Where in the entries below does "Expand" appear? Copy every line that has it.
══ Extracted entries
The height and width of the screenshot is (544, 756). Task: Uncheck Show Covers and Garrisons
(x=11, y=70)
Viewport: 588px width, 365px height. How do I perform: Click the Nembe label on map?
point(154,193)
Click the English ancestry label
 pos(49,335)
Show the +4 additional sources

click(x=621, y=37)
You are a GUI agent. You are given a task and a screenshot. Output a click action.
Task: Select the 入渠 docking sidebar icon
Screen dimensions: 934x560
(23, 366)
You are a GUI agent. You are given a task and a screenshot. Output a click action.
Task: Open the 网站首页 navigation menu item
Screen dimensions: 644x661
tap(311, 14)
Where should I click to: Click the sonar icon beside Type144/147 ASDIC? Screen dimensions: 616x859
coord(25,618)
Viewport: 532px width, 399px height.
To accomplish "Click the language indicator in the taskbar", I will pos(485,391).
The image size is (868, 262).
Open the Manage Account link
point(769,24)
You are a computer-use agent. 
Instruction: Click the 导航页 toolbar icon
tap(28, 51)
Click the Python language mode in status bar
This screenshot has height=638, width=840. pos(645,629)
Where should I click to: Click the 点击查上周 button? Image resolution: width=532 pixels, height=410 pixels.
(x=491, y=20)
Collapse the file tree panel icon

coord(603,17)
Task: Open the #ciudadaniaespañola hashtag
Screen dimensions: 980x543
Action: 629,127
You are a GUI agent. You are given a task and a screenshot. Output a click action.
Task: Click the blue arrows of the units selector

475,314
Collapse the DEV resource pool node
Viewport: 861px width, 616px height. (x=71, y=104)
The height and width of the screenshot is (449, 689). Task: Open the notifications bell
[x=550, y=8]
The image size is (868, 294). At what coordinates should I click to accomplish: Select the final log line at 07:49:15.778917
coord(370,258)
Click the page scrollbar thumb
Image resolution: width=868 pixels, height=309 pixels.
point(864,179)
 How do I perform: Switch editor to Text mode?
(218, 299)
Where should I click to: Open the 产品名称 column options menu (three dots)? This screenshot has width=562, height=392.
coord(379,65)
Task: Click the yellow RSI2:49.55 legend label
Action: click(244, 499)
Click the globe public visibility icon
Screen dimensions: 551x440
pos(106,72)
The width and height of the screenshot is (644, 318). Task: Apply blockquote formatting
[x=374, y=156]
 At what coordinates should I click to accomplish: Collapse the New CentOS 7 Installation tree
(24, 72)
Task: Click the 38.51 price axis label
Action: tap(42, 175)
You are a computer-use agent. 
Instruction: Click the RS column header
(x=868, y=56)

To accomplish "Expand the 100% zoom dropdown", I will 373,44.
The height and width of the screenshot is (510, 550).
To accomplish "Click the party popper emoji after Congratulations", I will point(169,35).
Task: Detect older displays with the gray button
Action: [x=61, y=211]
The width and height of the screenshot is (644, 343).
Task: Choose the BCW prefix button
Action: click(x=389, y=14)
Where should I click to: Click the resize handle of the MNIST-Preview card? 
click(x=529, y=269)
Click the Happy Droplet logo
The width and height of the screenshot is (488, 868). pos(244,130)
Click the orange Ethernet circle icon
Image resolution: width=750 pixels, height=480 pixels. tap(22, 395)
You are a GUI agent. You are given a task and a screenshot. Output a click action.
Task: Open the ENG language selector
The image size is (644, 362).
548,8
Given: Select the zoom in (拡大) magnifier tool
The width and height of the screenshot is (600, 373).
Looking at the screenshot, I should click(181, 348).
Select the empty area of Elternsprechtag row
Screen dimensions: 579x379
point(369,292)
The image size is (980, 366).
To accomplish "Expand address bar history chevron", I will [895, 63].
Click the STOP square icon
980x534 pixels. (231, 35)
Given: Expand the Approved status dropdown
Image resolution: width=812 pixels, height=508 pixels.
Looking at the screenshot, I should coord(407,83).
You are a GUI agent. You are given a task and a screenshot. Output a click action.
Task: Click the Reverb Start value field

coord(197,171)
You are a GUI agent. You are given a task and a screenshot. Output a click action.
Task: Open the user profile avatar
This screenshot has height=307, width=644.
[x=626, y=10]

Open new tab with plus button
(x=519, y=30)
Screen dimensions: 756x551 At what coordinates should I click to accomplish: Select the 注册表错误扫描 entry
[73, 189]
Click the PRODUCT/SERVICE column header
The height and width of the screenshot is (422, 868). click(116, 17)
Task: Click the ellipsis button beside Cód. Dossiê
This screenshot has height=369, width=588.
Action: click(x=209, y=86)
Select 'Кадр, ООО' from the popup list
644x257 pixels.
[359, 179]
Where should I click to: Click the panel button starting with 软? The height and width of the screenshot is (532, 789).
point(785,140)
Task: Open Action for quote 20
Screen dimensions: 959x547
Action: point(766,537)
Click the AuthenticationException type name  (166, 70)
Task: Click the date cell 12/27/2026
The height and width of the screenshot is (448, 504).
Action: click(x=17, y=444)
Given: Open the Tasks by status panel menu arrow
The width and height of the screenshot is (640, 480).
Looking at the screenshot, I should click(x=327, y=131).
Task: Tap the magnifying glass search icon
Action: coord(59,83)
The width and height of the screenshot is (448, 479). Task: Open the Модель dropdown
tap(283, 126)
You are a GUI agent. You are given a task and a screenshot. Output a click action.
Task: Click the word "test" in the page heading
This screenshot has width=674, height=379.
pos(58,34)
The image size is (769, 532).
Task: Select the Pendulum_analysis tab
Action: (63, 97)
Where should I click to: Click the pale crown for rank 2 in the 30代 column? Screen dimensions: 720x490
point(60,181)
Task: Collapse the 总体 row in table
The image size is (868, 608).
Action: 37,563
════
> [Answer to the exercise]
To accomplish "Expand the 100% zoom dropdown", I will 373,44.
To accomplish "Expand address bar history chevron", I will [895, 63].
Given: Expand the Approved status dropdown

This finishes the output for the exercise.